A blue uniform makes one no more likely to tell the truth (and more likely to lie?)
A blue uniform makes one no more likely to tell the truth (and more likely to lie?)
When I remind judges that the law does not cloak police with any more credibility than a civilian, they readily agree with me. However, in reality, a huge percentage of judges seem to assign a higher level of credibility to police. It is exasperating to say the least, and a violation of the Constitution’s Due Process guarantees and the judge’s oath of office.
Praised be writer Michelle Alexander for her recent New York Times op-ed article showing why lying is common among police. As I view it, a huge percentage of the general population routinely lie, police are drawn from the general population, so lying will be very common among police.

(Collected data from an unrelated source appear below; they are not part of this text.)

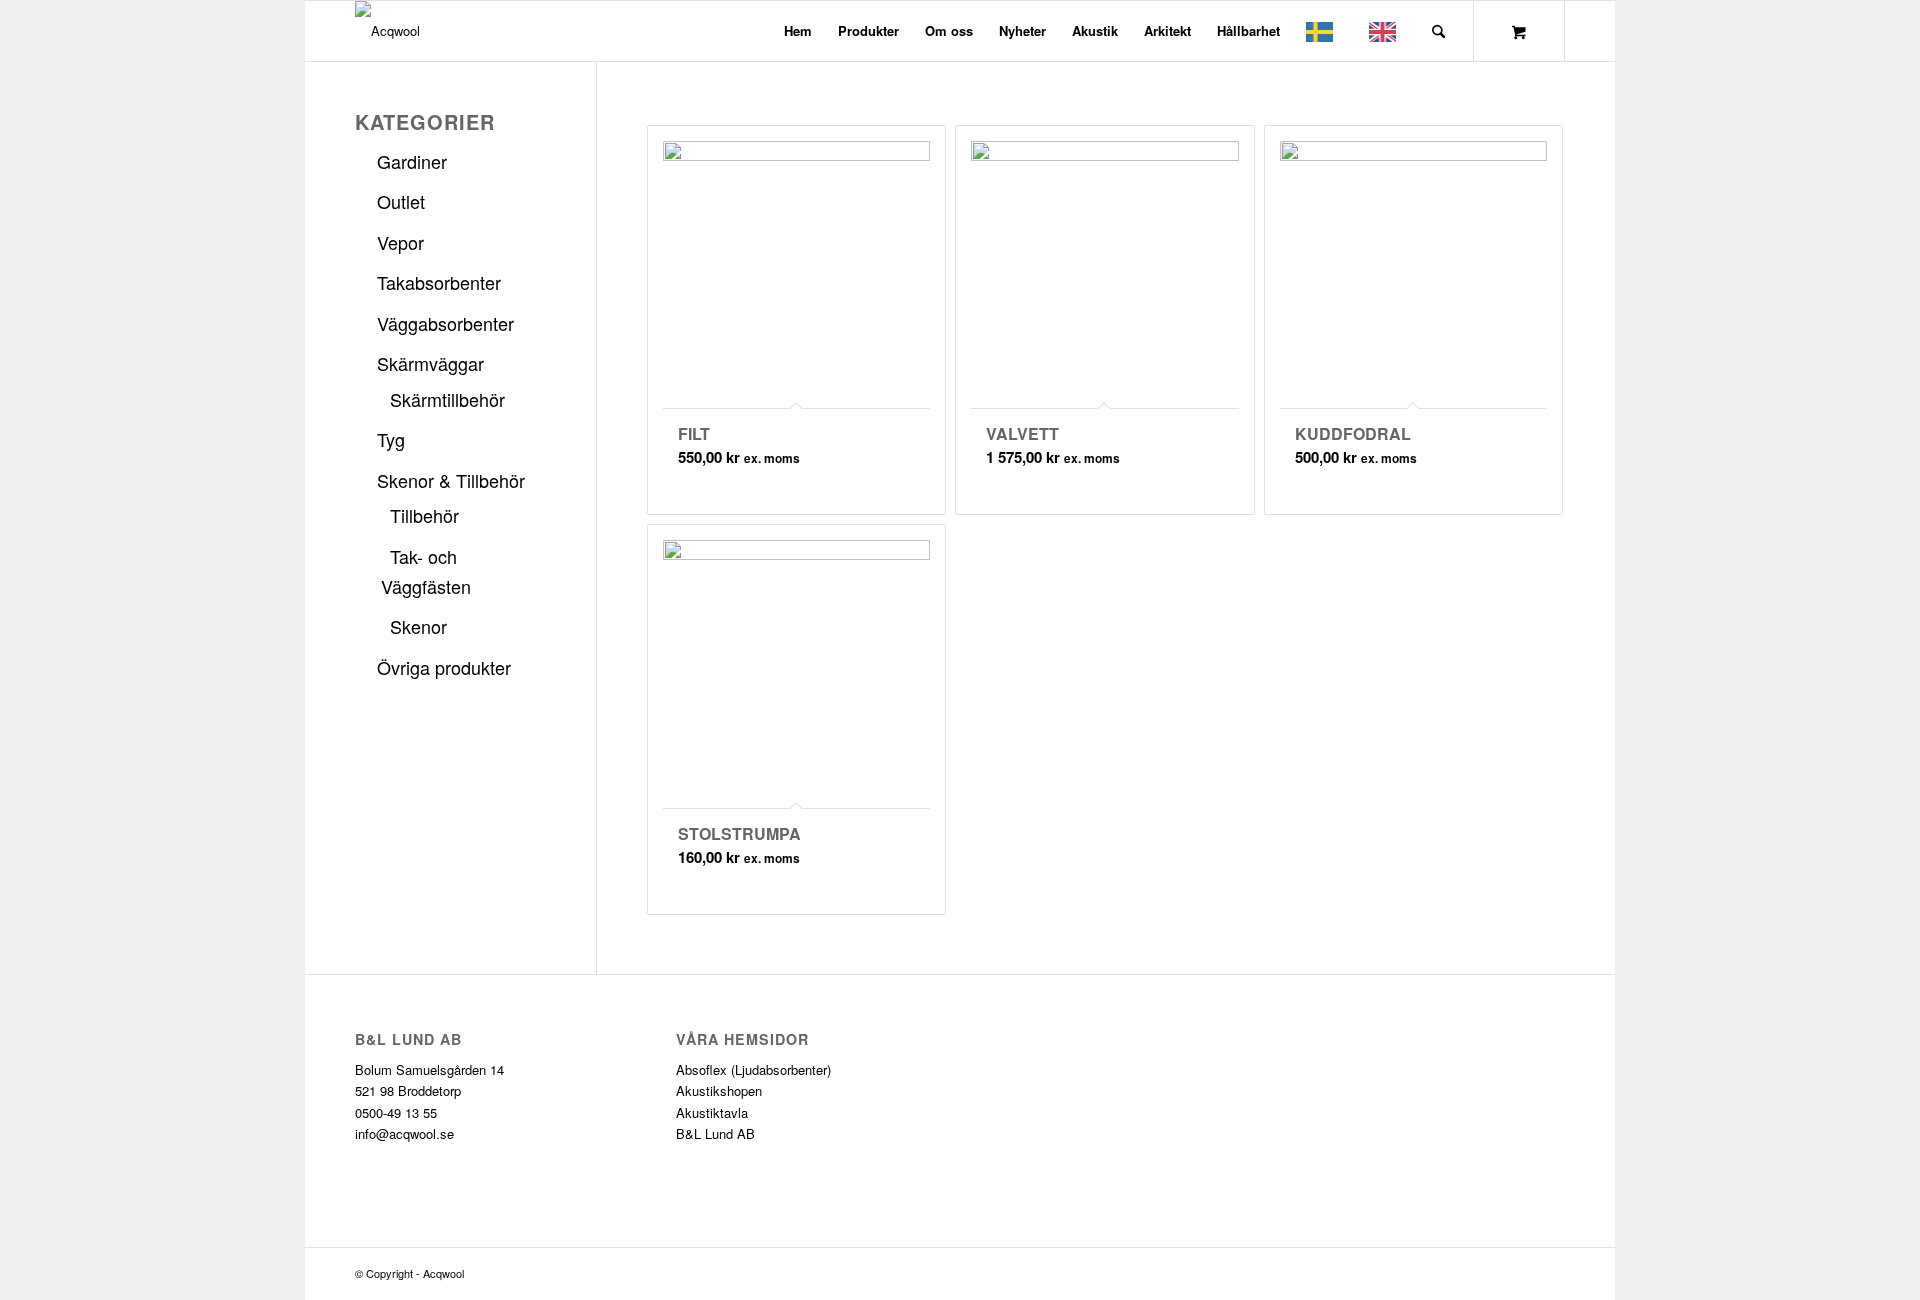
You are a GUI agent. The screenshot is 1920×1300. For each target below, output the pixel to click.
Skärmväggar (430, 363)
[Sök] (1438, 31)
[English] (1387, 31)
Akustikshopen (719, 1090)
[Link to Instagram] (1550, 1273)
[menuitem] (798, 31)
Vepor (400, 242)
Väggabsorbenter (445, 323)
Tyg (391, 439)
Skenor (418, 626)
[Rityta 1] (387, 31)
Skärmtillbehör (447, 399)
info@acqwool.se (404, 1133)
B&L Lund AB (715, 1133)
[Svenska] (1324, 31)
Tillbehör (424, 515)
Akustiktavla (712, 1112)
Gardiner (412, 161)
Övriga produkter (444, 667)
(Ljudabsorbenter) (781, 1069)
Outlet (401, 201)
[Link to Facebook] (1520, 1273)
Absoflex (701, 1069)
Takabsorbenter (439, 282)
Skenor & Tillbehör (451, 480)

Here are some points in Ms. Alexander’s article:
- Grant money for law enforcement encourages lying, to show success that justifies getting the grant money.
- For police to show they are productive, they may feel the pressure to lie.
- “Peter Keane, a former San Francisco Police commissioner, wrote an article in The San Francisco Chronicle decrying a police culture that treats lying as the norm.” He says lying is common by police as to disenfranchised people because police can do it in the first place, and because they figure nobody cares about such people.
- In 2011, in condemning “a widespread culture of lying and corruption in the department’s drug enforcement units”, New York Judge Gustin Reichbach declared: “‘But even this court was shocked, not only by the seeming pervasive scope of misconduct but even more distressingly by the seeming casualness by which such conduct is employed.'”
- In September 2011, “it was reported that the Bronx district attorney’s office was so alarmed by police lying that it decided to stop prosecuting people who were stopped and arrested for trespassing at public housing projects” unless a prosecutor first verified the charges by directly talking with the police officer.
- “In 2010, a New York City police officer named Adil Polanco told a local ABC News reporter that ‘our primary job is not to help anybody, our primary job is not to assist anybody, our primary job is to get those numbers and come back with them.’”
What do judges, prosecutors and jurors have to fear about not cloaking police in a higher plane of credibility? Do judges fear having more evidence suppressed? Do all three groups fear having criminals hit the street again because the prosecutor has been unable meet his or her burdens of proof? Judges, jurors and prosecutors take oaths to loyally and fully satisfy their functions; they are not permitted to escape their oaths.